Text by Contributing Editor Laurence Gonzales, author of the books Everyday Survival and Deep Survival
After deploying the parachute on the first skydive of his life, Danie Pharr, 25, realized that the instructor strapped to his back, George "Chip" Steele, 49, was strangely silent, MSNBC reports. Realizing that Steele was in no condition to get the two to the ground, Pharr took control of the parachute and piloted himself and his instructor to safety, drawing on skills he learned in the United States Army and a bit of know-how picked up from watching television. Once on solid ground, Barr was unable to revive the unconscious Steele, who died of an apparent heart attack.

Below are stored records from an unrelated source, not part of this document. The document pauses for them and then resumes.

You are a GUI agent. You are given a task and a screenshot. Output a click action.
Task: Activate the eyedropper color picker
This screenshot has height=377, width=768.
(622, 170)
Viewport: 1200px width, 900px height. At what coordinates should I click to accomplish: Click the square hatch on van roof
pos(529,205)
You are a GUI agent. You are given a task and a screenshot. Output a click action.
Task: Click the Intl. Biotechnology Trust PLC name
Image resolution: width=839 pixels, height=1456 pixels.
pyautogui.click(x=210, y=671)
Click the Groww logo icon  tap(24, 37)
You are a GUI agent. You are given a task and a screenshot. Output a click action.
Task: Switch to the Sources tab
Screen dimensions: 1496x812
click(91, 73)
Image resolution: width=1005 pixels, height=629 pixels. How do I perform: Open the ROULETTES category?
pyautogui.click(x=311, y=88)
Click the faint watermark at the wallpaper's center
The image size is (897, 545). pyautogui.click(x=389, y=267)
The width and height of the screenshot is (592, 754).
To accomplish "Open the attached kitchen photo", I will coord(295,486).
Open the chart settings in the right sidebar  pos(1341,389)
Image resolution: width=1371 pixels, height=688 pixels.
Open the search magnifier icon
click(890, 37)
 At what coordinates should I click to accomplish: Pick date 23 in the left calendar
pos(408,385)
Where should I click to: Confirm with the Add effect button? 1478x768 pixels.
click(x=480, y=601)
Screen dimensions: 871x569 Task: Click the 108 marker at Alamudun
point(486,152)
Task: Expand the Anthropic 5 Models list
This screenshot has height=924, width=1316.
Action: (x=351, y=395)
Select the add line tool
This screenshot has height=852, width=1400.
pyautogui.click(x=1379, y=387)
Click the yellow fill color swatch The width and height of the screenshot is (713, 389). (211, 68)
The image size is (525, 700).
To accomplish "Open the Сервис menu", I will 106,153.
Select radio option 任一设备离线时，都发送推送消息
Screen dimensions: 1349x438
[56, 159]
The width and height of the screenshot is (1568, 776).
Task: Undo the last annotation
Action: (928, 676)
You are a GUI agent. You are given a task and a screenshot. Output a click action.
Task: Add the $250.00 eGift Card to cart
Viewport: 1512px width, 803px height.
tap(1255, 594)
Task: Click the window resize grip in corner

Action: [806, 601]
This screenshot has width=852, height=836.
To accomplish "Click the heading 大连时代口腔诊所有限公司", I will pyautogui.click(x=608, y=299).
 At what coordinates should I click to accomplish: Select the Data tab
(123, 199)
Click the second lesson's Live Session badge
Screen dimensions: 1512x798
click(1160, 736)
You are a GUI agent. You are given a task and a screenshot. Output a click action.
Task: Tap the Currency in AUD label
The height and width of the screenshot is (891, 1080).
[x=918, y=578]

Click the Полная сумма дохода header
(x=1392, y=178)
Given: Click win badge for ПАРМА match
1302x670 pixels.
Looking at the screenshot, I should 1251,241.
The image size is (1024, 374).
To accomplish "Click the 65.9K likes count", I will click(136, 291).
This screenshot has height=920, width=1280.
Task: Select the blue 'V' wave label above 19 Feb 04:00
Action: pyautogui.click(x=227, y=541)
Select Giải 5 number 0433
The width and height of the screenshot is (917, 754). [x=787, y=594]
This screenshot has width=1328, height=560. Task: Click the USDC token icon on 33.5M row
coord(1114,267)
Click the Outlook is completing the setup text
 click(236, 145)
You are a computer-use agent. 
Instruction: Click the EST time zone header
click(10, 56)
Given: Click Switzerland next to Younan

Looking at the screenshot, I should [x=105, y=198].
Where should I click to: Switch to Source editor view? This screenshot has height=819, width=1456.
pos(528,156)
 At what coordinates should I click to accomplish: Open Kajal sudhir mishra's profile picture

I think it's significant that Pharr had had military training—always a good thing to have in your back pocket. But I also think it's important to note the way he framed his situation. He said: "So at that point I realized I was just going to have to do what I had to do to get down to the ground and try to help him." He was trying to survive for someone else, not just to save himself. The best survivors always frame their predicament that way: How can I help someone else? That's true even if you're alone. The famous French aviator, Antoine St.- Exupery was stranded in the desert facing almost certain death, and he had the thought that he had to survive for the sake of his wife. He was worried that his death would be too much for her to take. Needless to say, the Frenchman made it home to her.